Obiettivo:
Ricopia parola per parola tutti i record riportati qui sotto, senza includere le immagini.

::: Dati dell'esercizio :::

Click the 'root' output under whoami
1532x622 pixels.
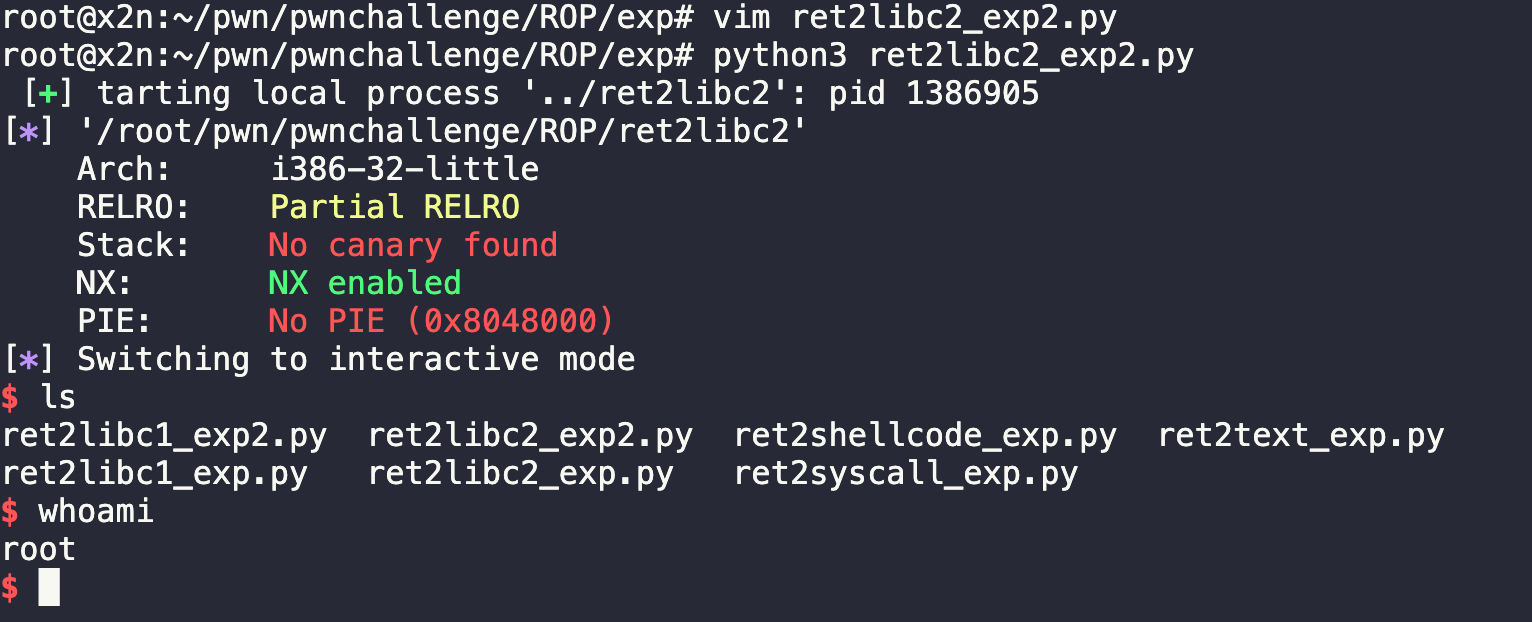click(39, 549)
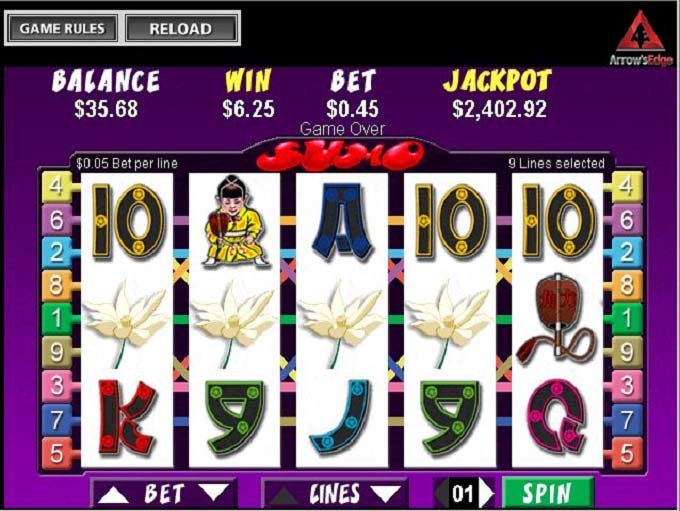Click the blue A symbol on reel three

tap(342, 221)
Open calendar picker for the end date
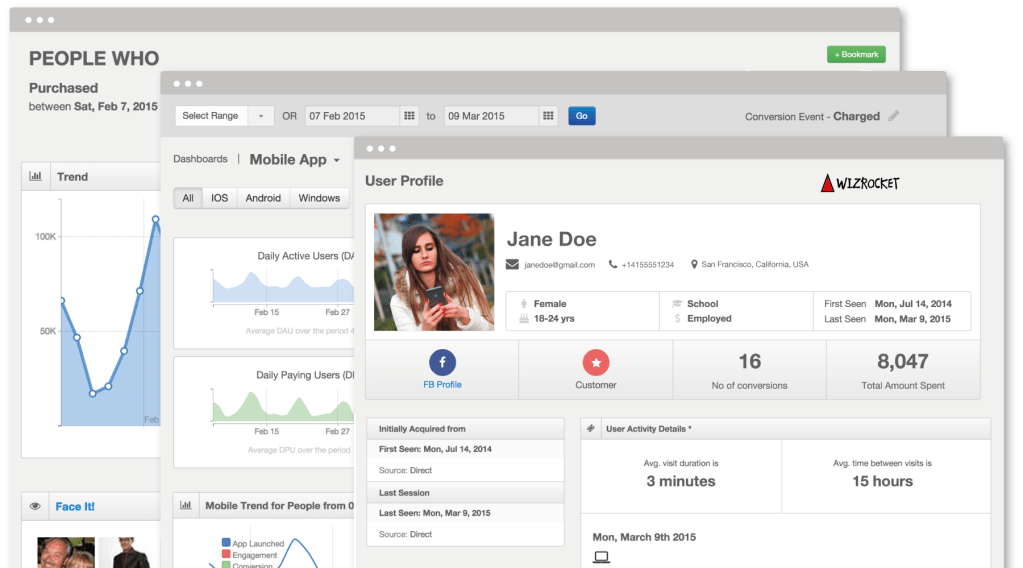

:::

Risposta completa:
Click the 'root' output under whoami
1532x622 pixels.
click(39, 549)
Click the blue A symbol on reel three

tap(342, 221)
Open calendar picker for the end date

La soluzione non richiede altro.